Breakthrough study: Indian-origin scientist finds cancer therapy safe for HIV, TB patients

New Delhi: A study led by an Indian-origin scientist has made a breakthrough in helping patients battling both HIV and tuberculosis (TB). The research found that a cancer therapy can effectively control TB without interfering with combined antiretroviral therapy (cART).
cART is a treatment that uses a combination of three or more drugs to treat HIV infection.
While many TB cases can be treated with antibiotics over several months, the infection can return in individuals who are immunocompromised due to HIV. This resurgence of TB, responsible for over 1.3 million deaths globally, can often be fatal for these patients.
“This is an important hurdle that this host-directed therapy had to clear in order to help patients battling both HIV and TB,” said Professor Smriti Mehra, from Texas Biomedical Research Institute (Texas Biomed)
In the study, published in the peer-reviewed journal JCI Insight, the scientist and her team focussed on the protein, called IDO (short for Indoleamine-2,3-dioxygenase) -- a therapy currently used in cancer.
The host-directed therapy, already approved by the US FDA, blocks or inhibits an immune system protein naturally found in the body.
The team showed that IDO normally suppresses the immune system, preventing it from causing excessive inflammation and organ damage.
Blocking IDO for short intervals led to more successful cancer treatments.

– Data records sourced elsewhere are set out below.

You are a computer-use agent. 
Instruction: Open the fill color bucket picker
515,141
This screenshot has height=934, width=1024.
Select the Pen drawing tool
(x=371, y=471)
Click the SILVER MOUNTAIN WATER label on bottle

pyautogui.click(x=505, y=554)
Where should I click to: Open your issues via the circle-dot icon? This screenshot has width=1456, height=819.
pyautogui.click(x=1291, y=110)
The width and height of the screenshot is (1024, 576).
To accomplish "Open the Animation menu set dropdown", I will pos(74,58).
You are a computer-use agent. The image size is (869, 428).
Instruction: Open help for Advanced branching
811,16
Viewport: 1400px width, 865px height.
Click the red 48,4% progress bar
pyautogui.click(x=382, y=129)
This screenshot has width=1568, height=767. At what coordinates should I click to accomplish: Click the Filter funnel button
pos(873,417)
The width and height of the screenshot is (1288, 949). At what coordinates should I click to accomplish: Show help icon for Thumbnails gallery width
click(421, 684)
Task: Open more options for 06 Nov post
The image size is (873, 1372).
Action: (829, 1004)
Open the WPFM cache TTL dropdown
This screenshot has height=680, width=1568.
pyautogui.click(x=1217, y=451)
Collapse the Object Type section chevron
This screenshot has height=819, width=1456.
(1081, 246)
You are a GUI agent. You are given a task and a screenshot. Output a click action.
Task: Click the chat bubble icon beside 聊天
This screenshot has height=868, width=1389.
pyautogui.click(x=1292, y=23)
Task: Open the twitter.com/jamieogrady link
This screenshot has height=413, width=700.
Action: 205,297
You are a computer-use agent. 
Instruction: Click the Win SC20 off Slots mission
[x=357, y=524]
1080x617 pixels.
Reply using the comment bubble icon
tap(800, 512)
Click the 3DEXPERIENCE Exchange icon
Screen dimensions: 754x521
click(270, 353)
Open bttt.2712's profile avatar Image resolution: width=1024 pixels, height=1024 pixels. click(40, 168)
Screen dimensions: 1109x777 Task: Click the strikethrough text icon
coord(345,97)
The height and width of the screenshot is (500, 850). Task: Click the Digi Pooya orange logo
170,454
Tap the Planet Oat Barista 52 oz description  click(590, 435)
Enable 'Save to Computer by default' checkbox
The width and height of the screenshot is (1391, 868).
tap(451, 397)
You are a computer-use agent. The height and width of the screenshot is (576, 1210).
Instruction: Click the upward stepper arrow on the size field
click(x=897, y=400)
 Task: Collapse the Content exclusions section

Mehra’s team previously showed that the same approach improves control of TB in conjunction with antibiotics.
They experimented with the therapy in the current study in nonhuman primates with both TB and simian immunodeficiency virus -- the nonhuman primate version of HIV.
The results showed the IDO inhibitor does not interfere with cART and is safe for patients with HIV.
Animals given cART and the IDO inhibitor showed no “increase in viral load” compared to those with only cART.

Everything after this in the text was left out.